>>>

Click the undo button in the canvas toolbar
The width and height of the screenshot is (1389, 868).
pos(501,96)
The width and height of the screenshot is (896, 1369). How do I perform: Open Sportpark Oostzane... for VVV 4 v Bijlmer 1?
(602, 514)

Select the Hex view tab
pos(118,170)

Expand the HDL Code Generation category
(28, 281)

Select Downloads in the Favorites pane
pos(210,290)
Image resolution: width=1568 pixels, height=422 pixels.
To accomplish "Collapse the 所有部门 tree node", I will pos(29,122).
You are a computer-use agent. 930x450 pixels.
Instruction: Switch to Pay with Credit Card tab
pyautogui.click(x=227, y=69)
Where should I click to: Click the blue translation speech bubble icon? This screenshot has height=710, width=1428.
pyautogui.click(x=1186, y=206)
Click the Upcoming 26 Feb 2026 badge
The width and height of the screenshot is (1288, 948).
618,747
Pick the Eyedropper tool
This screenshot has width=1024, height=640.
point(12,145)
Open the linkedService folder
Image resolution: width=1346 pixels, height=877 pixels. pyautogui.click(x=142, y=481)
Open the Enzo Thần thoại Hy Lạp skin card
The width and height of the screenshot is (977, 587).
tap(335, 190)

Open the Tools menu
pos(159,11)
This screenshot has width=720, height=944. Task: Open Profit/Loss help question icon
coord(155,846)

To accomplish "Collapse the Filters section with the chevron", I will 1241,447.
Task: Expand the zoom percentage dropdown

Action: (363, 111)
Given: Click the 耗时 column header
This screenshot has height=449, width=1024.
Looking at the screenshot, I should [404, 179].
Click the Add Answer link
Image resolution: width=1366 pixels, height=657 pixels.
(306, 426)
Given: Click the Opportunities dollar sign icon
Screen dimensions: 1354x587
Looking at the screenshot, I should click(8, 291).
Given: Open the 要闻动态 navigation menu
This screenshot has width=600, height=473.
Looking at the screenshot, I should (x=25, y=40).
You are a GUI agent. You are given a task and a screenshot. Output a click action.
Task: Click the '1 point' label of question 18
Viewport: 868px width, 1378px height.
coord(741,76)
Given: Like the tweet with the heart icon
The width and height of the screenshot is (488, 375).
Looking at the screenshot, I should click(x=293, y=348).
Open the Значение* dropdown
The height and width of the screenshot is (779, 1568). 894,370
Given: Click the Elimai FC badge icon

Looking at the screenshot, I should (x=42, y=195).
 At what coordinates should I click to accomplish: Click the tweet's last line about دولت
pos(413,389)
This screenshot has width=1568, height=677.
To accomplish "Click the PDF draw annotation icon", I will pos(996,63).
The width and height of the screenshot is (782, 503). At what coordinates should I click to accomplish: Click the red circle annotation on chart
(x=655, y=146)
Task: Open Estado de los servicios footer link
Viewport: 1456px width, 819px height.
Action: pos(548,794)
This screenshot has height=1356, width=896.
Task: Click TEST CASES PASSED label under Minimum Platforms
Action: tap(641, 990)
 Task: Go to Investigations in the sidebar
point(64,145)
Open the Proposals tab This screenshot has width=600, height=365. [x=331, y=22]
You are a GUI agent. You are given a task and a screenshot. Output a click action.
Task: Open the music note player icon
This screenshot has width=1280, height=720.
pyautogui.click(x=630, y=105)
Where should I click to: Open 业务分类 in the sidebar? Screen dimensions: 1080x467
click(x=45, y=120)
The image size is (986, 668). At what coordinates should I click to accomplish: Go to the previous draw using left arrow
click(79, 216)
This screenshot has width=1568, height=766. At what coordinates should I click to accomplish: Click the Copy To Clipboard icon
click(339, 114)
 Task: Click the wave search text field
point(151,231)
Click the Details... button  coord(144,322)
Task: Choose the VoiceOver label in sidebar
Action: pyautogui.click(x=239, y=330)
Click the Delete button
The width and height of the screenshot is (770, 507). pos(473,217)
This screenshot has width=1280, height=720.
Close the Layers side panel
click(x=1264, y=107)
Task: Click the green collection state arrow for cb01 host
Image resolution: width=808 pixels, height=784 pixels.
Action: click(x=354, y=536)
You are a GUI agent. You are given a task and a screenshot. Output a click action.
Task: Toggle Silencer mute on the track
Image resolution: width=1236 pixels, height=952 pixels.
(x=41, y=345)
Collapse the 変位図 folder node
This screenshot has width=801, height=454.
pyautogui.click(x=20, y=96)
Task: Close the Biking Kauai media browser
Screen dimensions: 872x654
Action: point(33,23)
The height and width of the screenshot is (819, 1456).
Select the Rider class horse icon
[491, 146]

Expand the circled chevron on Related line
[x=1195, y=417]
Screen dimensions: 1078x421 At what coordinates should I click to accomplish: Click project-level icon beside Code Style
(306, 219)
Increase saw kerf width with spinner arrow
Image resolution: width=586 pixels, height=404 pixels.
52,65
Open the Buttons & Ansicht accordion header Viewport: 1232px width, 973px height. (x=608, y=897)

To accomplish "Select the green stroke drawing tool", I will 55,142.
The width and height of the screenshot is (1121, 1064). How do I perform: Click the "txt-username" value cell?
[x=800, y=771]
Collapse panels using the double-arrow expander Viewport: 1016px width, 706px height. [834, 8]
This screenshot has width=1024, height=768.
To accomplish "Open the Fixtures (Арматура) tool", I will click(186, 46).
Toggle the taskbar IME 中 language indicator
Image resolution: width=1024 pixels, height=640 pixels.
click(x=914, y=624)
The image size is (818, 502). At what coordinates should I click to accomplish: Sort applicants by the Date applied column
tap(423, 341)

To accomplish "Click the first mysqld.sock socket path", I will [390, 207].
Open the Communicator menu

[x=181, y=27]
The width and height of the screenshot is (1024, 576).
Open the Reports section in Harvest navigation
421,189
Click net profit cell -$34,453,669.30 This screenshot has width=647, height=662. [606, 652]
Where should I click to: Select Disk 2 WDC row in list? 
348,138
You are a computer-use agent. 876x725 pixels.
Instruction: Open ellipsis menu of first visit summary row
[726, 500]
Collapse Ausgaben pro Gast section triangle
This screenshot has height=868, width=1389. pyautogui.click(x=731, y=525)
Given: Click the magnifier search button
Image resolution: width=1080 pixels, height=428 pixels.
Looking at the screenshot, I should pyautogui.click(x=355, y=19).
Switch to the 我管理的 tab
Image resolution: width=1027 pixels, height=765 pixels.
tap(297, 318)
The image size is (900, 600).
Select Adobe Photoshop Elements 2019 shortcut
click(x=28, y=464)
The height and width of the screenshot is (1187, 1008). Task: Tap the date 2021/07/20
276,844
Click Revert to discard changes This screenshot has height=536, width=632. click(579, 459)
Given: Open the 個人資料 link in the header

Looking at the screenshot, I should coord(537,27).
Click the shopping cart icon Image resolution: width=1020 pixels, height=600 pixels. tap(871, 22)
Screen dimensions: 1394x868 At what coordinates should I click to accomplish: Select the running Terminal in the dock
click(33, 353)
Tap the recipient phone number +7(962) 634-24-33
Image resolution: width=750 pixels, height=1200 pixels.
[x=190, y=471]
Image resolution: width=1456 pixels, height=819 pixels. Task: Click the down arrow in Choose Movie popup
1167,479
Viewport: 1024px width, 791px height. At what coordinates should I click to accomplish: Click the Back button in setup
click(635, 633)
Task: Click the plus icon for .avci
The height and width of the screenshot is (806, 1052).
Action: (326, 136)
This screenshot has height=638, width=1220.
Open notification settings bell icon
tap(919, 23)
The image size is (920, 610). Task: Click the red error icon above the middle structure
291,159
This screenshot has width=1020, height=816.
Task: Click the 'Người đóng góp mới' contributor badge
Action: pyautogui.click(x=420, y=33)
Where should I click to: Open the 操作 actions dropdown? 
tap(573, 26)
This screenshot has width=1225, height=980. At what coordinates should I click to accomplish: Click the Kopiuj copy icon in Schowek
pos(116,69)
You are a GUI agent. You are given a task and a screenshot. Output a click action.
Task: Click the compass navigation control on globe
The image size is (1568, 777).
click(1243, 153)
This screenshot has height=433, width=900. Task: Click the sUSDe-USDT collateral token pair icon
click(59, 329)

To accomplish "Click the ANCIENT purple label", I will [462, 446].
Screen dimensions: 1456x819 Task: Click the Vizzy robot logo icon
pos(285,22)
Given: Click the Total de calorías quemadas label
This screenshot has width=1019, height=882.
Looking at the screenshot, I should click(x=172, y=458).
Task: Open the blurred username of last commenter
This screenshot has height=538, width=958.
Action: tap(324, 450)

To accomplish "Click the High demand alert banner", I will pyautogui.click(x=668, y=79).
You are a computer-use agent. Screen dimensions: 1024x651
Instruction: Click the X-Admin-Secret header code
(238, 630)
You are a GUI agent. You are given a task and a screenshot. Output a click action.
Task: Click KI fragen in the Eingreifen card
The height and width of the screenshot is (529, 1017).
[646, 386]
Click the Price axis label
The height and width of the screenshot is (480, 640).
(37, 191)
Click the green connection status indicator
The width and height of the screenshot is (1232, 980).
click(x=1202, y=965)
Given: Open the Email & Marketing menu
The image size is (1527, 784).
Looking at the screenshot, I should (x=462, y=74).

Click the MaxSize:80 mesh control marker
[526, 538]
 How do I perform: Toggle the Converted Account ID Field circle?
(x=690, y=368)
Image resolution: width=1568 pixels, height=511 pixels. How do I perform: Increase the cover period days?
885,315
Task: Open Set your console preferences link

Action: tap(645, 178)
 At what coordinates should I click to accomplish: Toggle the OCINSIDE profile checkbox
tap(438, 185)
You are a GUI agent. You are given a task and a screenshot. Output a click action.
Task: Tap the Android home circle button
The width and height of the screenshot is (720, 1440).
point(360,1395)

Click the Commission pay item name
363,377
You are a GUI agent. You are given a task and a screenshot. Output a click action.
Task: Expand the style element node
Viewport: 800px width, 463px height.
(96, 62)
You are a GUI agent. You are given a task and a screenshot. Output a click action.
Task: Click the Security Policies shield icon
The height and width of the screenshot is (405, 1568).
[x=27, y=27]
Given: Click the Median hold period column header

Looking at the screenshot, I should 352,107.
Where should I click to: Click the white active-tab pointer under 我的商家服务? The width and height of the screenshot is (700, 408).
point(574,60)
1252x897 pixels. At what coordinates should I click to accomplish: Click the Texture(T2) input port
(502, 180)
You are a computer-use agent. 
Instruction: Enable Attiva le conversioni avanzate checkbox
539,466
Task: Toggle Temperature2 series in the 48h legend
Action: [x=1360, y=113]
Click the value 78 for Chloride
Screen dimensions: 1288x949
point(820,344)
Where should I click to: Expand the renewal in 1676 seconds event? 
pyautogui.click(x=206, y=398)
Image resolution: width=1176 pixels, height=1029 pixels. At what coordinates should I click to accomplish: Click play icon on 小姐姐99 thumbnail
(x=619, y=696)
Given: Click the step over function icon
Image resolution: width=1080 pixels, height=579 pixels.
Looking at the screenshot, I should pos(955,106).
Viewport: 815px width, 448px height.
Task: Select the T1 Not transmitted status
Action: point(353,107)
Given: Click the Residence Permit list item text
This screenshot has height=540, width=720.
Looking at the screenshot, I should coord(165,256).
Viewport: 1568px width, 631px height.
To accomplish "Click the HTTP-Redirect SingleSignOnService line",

<<<

**AIM OF THE EXERCISE**
Search the records above for the string "green". Report each line that has it.

**COMPLETED EXERCISE**
Task: Click the green collection state arrow for cb01 host
To accomplish "Select the green stroke drawing tool", I will 55,142.
Click the green connection status indicator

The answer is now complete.